THE PROBLEM
Exclude all pictures, and reproduce exactly the lines from the one containing "Кольца (134, 53)" through the end of the records, with nothing else added.

______________________________

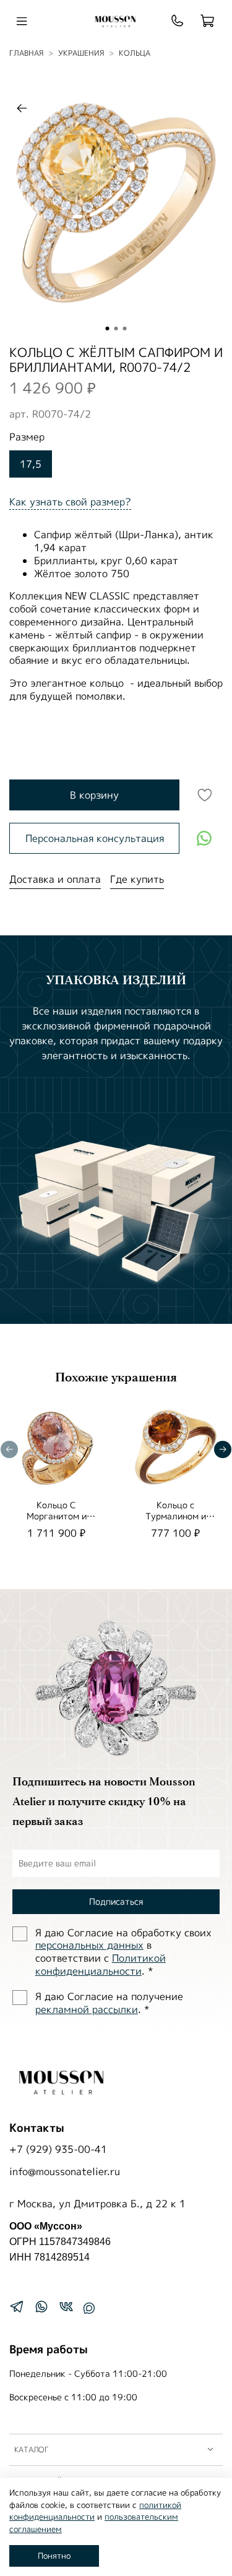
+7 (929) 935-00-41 (58, 2149)
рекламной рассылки (86, 2009)
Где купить (137, 879)
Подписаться (116, 1901)
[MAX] (89, 2308)
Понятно (54, 2555)
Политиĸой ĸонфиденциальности (100, 1964)
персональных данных (89, 1945)
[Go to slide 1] (108, 328)
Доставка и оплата (55, 879)
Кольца (134, 53)
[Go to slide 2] (116, 328)
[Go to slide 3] (125, 328)
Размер (27, 437)
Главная (26, 53)
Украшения (81, 53)
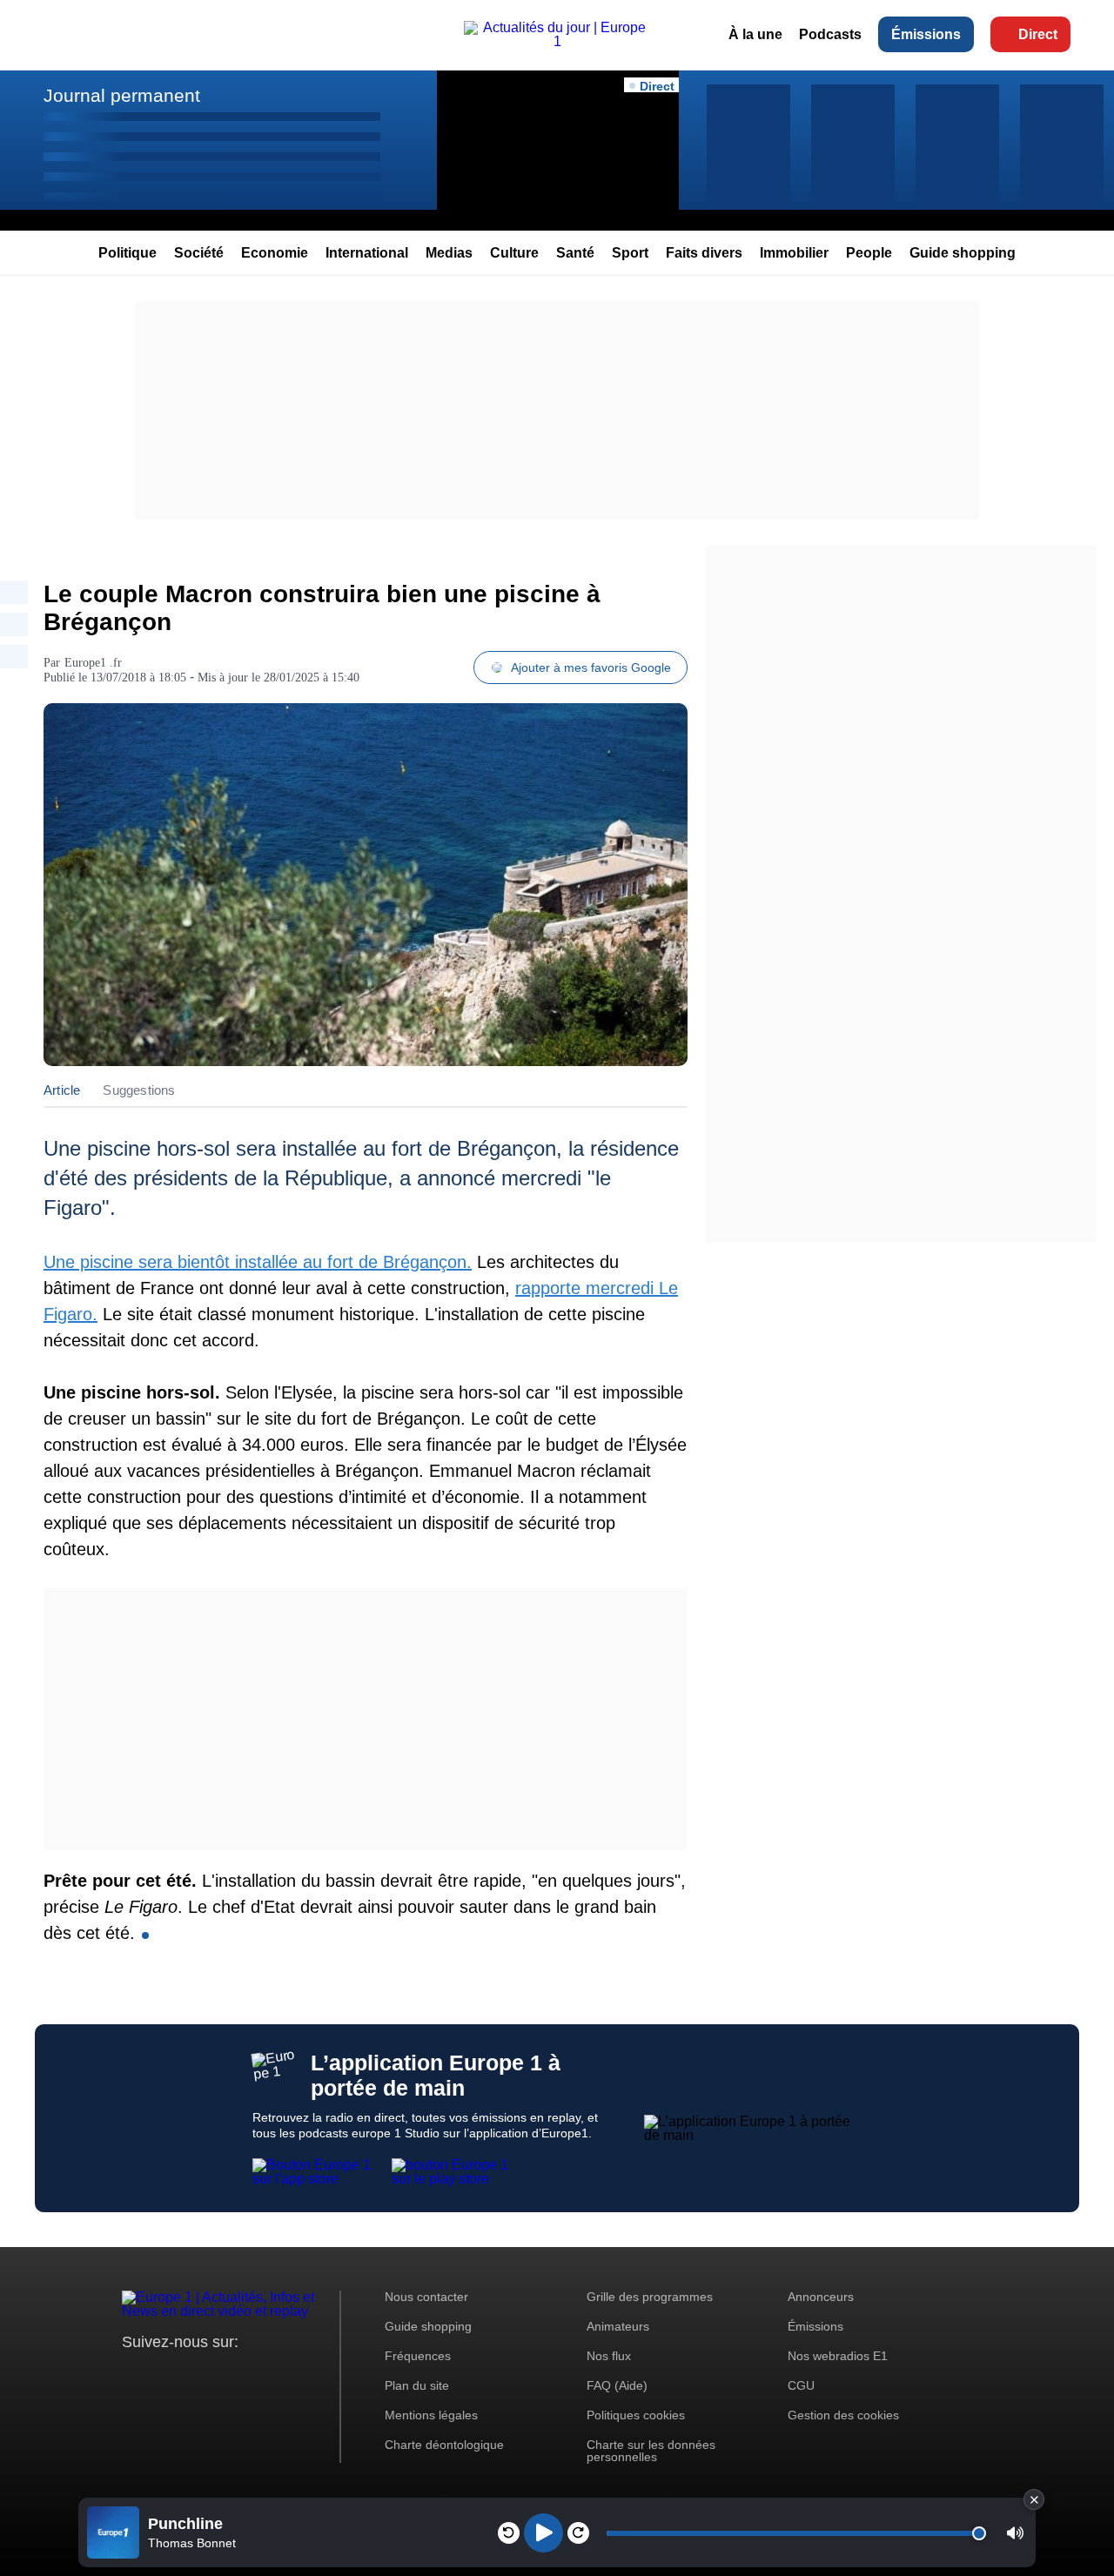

______________________________

WRITTEN RESPONSE
Кольца (134, 53)
[Go to slide 2] (116, 328)
[Go to slide 3] (125, 328)
Размер (27, 437)
Главная (26, 53)
Украшения (81, 53)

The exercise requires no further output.